Post College Blues: Forever Alone… at 23?

“Now that college is over, I don’t know how else I can meet the love of my life. I’m destined to be a cat lady.”

This is the part where the late-twenties laugh at the absurdity of my generation. If you’re reading that line thinking that a person so young can’t possibly say something like that, then you’re unfortunately mistaken. Since college graduation, I can’t tell you the number of times that I’ve heard this said in seriousness.

By no means am I trying to justify this hopelessness from my fellow early twenty-year-olds. I thoroughly believe that not finding the love of your life by 23 is not the end of the world. However, since I am part of this hopeless-romantic generation myself, I understand where this is coming from.

cory and topanga

We grew up watching the great television loves. Boy Meets World, Saved by the Bell, Wonder Years, Dawson’s Creek. They all made us grow up believing that we’d fall for our childhood best friend.
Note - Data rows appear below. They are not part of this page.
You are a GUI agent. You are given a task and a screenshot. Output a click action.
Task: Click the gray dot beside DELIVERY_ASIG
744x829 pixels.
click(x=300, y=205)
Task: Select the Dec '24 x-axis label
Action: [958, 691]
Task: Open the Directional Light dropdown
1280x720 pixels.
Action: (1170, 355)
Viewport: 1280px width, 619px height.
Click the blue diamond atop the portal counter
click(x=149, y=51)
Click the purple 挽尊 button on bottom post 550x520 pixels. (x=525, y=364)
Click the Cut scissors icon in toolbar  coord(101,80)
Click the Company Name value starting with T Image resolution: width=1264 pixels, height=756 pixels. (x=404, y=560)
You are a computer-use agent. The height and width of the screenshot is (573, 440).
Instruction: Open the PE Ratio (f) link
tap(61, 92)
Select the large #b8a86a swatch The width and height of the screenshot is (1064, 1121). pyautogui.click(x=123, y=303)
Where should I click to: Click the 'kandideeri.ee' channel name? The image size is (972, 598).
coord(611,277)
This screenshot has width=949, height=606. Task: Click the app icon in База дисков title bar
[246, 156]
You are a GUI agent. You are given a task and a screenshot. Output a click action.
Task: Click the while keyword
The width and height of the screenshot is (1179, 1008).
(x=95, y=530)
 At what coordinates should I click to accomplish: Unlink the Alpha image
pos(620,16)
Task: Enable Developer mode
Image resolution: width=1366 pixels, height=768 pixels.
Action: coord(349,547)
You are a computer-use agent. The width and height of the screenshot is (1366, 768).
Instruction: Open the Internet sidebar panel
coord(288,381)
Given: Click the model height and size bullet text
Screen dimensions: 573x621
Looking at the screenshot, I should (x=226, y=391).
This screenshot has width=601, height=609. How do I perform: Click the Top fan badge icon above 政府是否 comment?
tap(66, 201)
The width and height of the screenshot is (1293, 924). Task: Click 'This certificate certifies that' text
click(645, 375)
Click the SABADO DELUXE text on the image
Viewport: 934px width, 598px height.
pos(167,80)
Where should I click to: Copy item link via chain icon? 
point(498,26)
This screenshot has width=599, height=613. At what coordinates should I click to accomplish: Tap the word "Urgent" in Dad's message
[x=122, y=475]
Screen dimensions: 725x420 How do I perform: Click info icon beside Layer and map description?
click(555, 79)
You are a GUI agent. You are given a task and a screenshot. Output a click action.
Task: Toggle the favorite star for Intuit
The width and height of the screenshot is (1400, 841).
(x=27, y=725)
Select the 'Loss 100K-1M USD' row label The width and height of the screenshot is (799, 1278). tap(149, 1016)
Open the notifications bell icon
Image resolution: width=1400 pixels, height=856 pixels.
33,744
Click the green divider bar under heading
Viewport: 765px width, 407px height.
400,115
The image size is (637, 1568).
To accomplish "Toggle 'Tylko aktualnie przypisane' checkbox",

But then our childhood ended. There was no childhood best friend turned lover, but that was okay. All the books, movies, and tv shows taught us that highschool was where love really blossomed. We would have our first relationship, our first kiss, and we would have our great love story by the time highschool was through.

But then highschool ended. Many of us hadn’t found “the one” at this point. Thankfully, before entering a state of hopelessness,  we were thrown into college. Surrounded by an entirely new crowd of potential loves, we believed that college was now our place to find our life partner. After all, many of our parents (as it turns out) met in college or at the age of 18-23.

 

But then college ended. And this is where we began panicking because nothing about the real world held resemblance to the shows we had relied on. Post-grad did not mean instantly finding a job and moving out with your friends and significant other. Our post-grad meant loans, unpaid internships, moving back home, and for some of us, an absence of that significant other that we were so sure we’d find.

loan debt

The point I am trying to make is that while it is easy to laugh at a 23 year old who says that they’re going to be “forever alone”, one must understand that this is all part of the panic. Upon finishing college, many of my generation entered a momentary panic because a lot of things were not turning out to be what our childhood made us believe. Immature? Yes. False sense of entitlement? Absolutely. But this is something that I would like to believe is a moment that we will all look back on and laugh at.

So maybe the late-twenties were never actually laughing at us because the statement was absurd. Maybe they were laughing because they went through this process and they already understood that contrary to  what we had expected, not having it all figured out at the age of 23 is nothing new.

 

Do we honestly think we’ve reached our prime and have no hope of finding the love of our life? Absolutely not. We know that there tons of ways we may meet our life partner- work, mutual friends, or just being at the right place at the right time. Deep down, we know its a matter of time. But this is the panic and we must see it through.